Google Cloud Workflows · AI agents · API key security

Google Cloud Workflows AI agent API key: scoping vendor calls in managed GCP workflows

Google Cloud Workflows is a fully managed serverless workflow service that executes YAML-defined orchestration logic — HTTP steps, parallel branches, condition blocks, retry policies, and variable passing between steps. AI agent teams running on GCP adopt Cloud Workflows because it handles durable execution, automatic retries, and parallel fan-out without managing infrastructure. When those workflow steps call Stripe, Twilio, or Resend, Workflows' reliability features become vendor spend amplifiers: the parallel block fans out to N simultaneous HTTP calls each making a vendor API request, try/retry blocks retry failed vendor calls that may have already reached Stripe (duplicate charge risk without idempotency keys), and there is no per-execution dollar cap built into Cloud Workflows. This page covers the vault-key pattern that bounds vendor spend per Cloud Workflows execution.

TL;DR

Issue a vault key in the first step of your Cloud Workflows workflow via an HTTP call to Keybrake, store it as a workflow variable, and pass it into every downstream HTTP step that calls Stripe, Twilio, or Resend. For parallel branches, pass the vault key as an argument to the parallel iteration — all branches share the same vault key and the same cap, which accumulates atomically across all concurrent branches. The real vendor secret stays in Keybrake (or Secret Manager fetched only at proxy startup), never in workflow variables or execution logs. Revoking a runaway workflow execution is a single DELETE /vault/keys/{key_id} call — no workflow termination command, no Secret Manager rotation, no infrastructure change.

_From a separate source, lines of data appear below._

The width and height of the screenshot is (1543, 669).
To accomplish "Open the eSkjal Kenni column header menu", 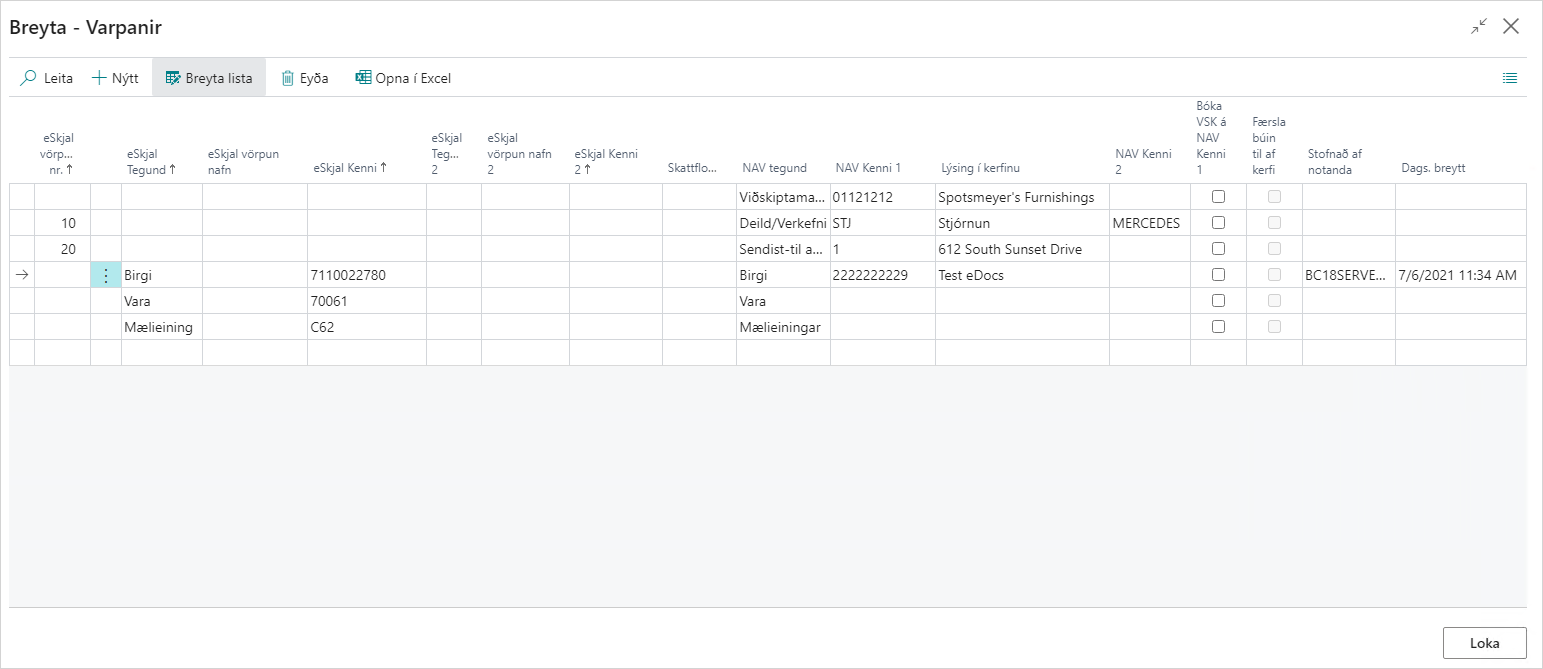I will tap(350, 169).
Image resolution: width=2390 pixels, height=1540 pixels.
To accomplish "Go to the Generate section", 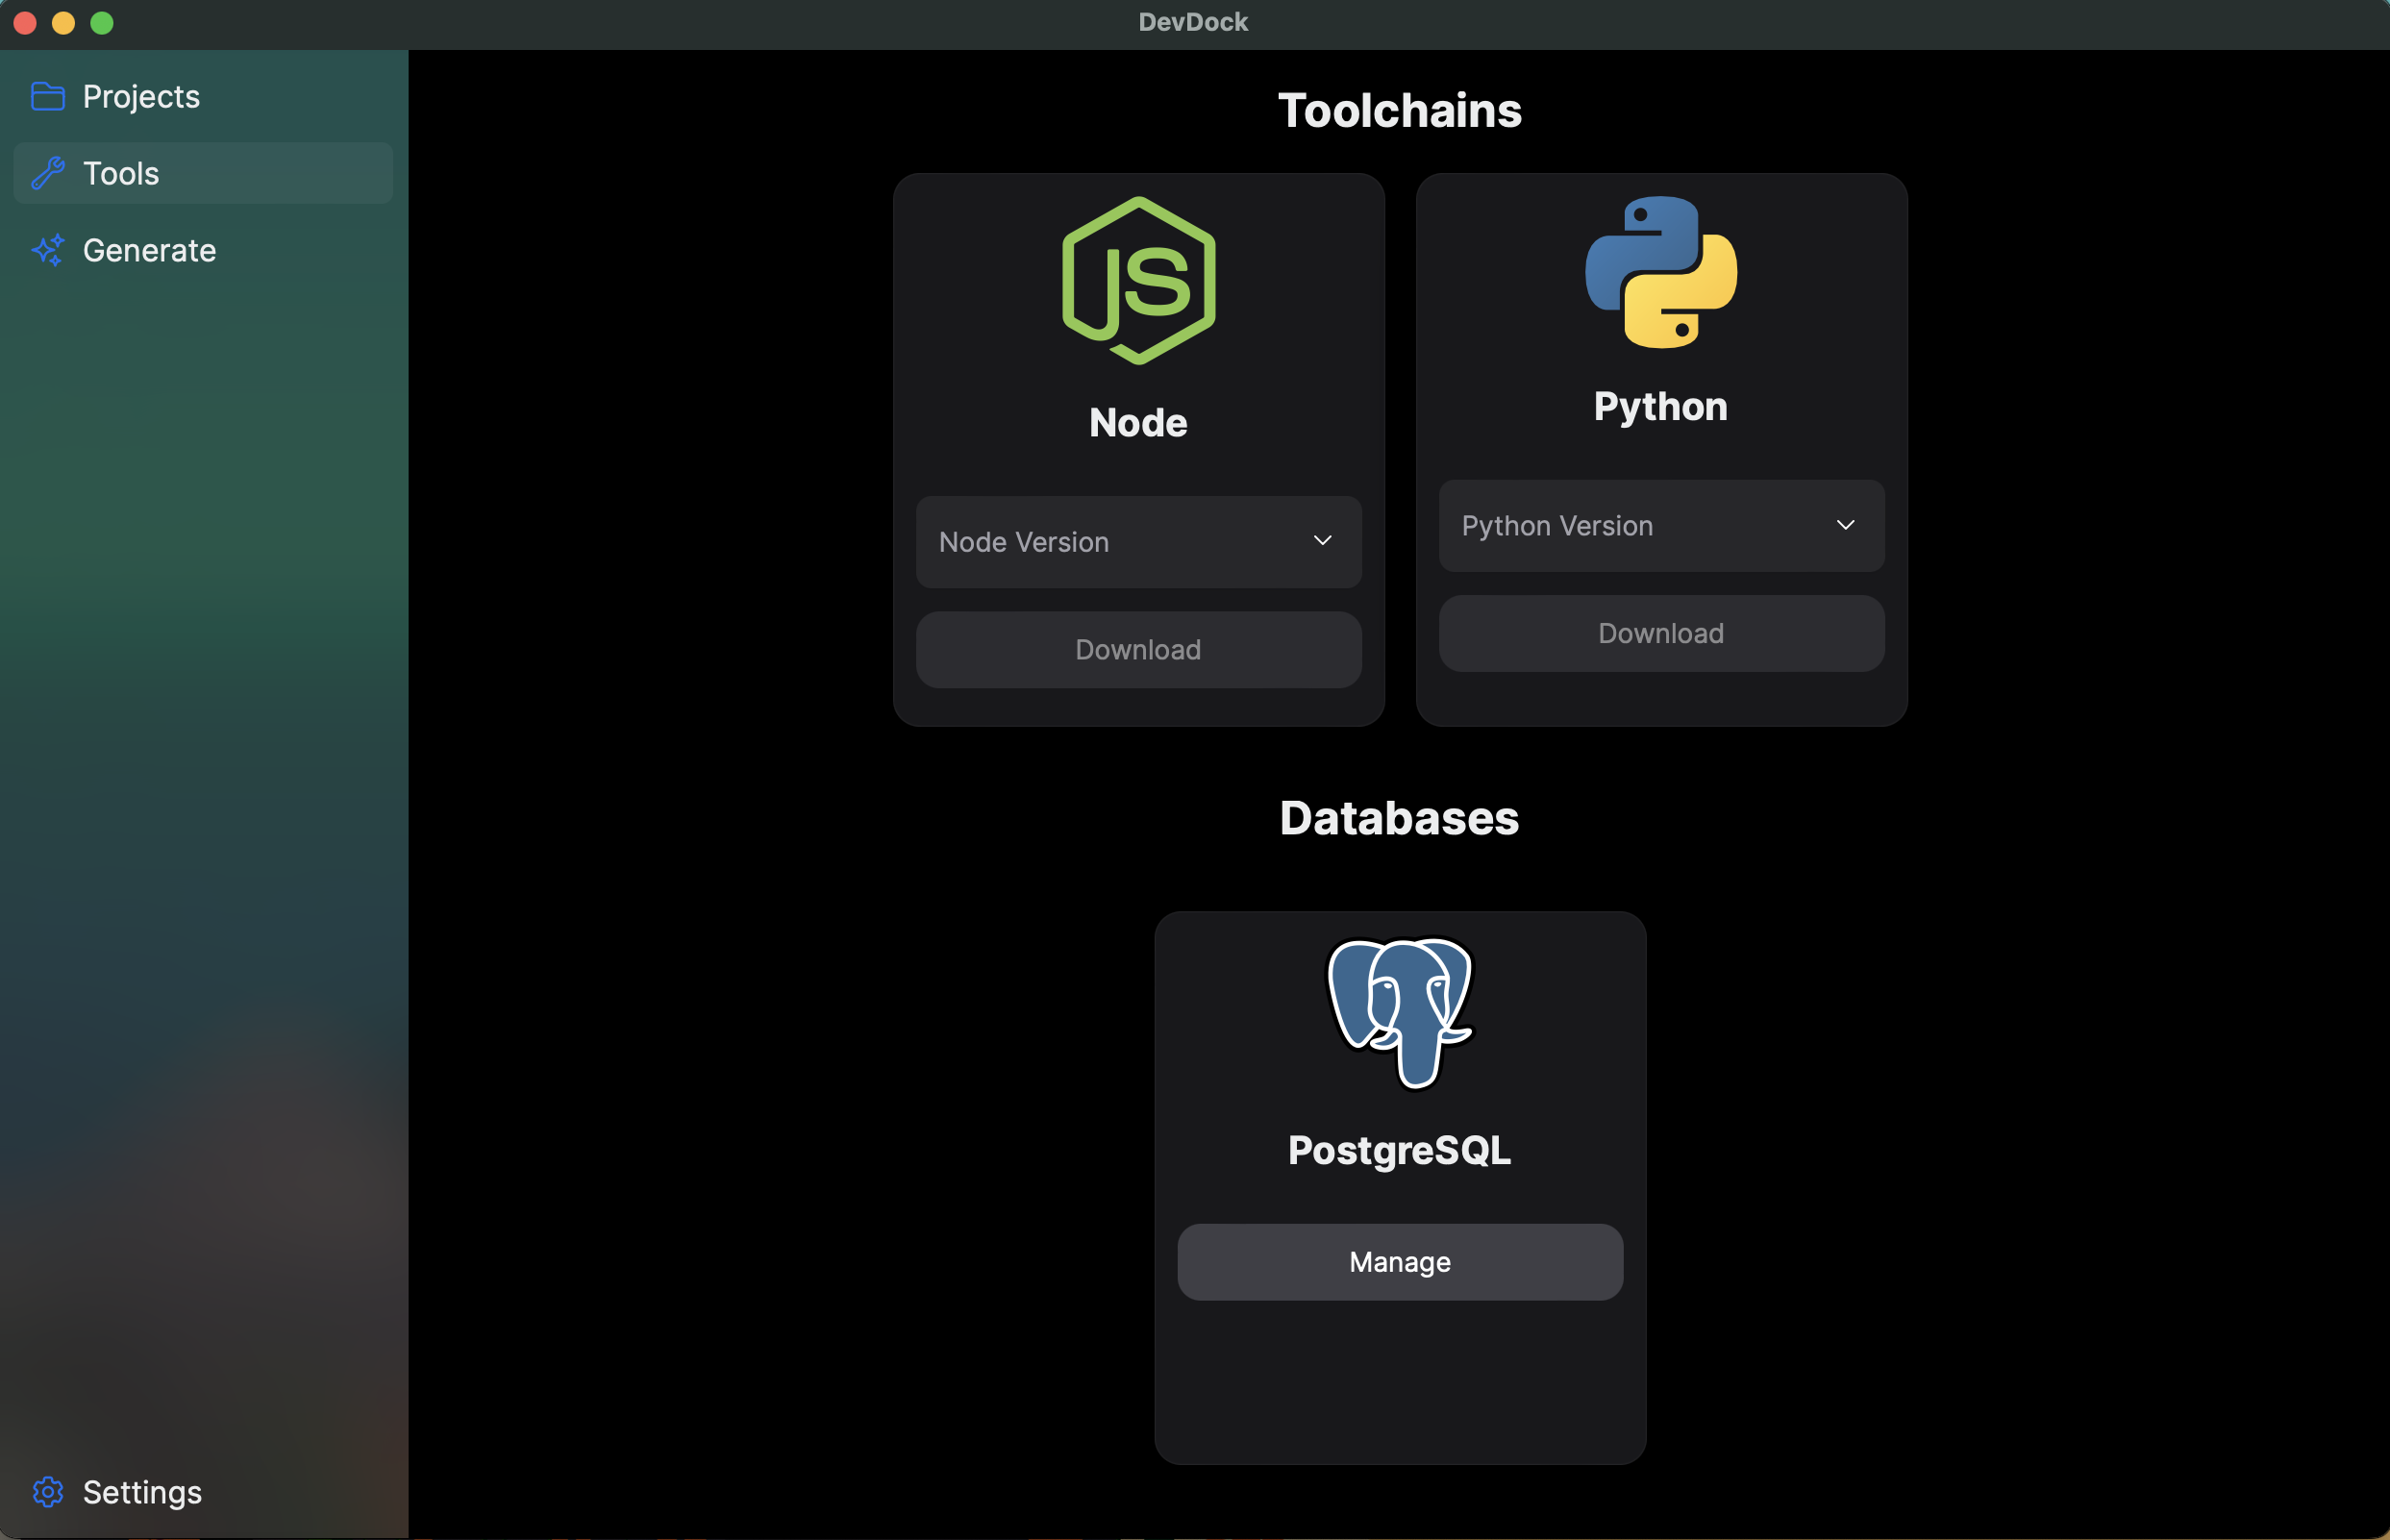I will click(149, 250).
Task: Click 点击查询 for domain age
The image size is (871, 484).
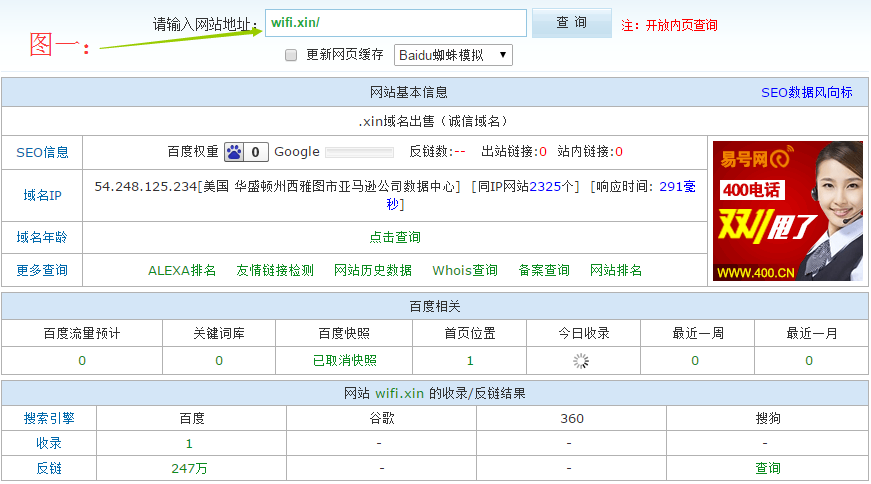Action: pos(395,237)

How Cloud Workflows AI agent workflows call vendor APIs

A typical agent workflow uses Cloud Workflows HTTP steps to call vendor APIs directly. Here is a billing workflow that charges a list of customers using Stripe:

main:
  params: [args]
  steps:
    - fetch_customers:
        call: http.get
        args:
          url: https://your-api.run.app/customers
          auth:
            type: OIDC
          query:
            plan_id: ${args.plan_id}
        result: customers_response
    - charge_customers:
        parallel:
          for:
            value: customer
            in: ${customers_response.body.customers}
            steps:
              - charge_one:
                  call: http.post
                  args:
                    url: https://api.stripe.com/v1/payment_intents
                    auth:
                      type: OAuth2
                    headers:
                      Authorization: ${"Bearer " + sys.get_env("STRIPE_SECRET_KEY")}
                    body:
                      amount: ${customer.amount_cents}
                      currency: usd
                      customer: ${customer.id}
                  result: charge_result

This pattern has two compounding risks. First, if customers_response.body.customers contains 3,000 records due to a query bug, the parallel block dispatches 3,000 simultaneous Stripe calls with no cap. Second, Cloud Workflows' parallel block doesn't have a native dollar-spend stop condition — it runs all iterations regardless of cumulative cost. If you add a retry policy to charge_one, each failed branch retries independently, and a Stripe 500 that already applied a charge before returning an error will be retried without idempotency keys, creating duplicate charges.

Three gaps Cloud Workflows' native tooling doesn't fill for vendor spend control

GapWhat happens in practiceCloud Workflows' answer
No per-execution spend cap Cloud Workflows has no built-in mechanism to stop an execution when cumulative vendor API spend reaches a dollar threshold. The parallel block runs all iterations to completion (or failure). Cloud Billing budget alerts fire 24 hours after spend occurs — too slow to stop a runaway execution that completes in minutes. Execution timeout (--call-log-level) caps wall-clock time, not dollars spent. Cloud Billing budgets send email alerts after the fact. No pre-call, per-execution dollar cap in the Workflows runtime.
No mid-execution vendor revoke without Secret Manager rotation The Stripe API key is typically loaded from Secret Manager at workflow execution start or injected as a runtime argument. Rotating the Secret Manager secret version prevents new executions from fetching the old key — but already-running executions that cached the secret in a workflow variable continue using it until the execution completes. Terminating the execution via the Cloud Workflows API (gcloud workflows executions cancel) sends a cancellation signal, but parallel branches that are already dispatching HTTP calls may complete before the cancellation propagates. Execution cancellation is available via CLI or API. No per-execution API key scoping or mid-execution vendor termination that takes effect on in-flight HTTP steps.
No per-call audit with workflow execution context Cloud Logging captures Workflows execution events (step names, HTTP request/response bodies if --call-log-level=LOG_ALL_CALLS is set). But it doesn't parse dollar amounts from Stripe responses, correlate Stripe PaymentIntent.id values with the Workflows execution ID and step name in a structured cost table, or provide a queryable per-execution spend summary. Reconstructing what a runaway execution charged requires cross-referencing Cloud Logging (Workflows events) with the Stripe dashboard, matching on timestamps since no shared identifier is propagated. Cloud Logging with LOG_ALL_CALLS records HTTP step inputs and outputs. No structured vendor cost tracking or execution-ID-to-charge correlation.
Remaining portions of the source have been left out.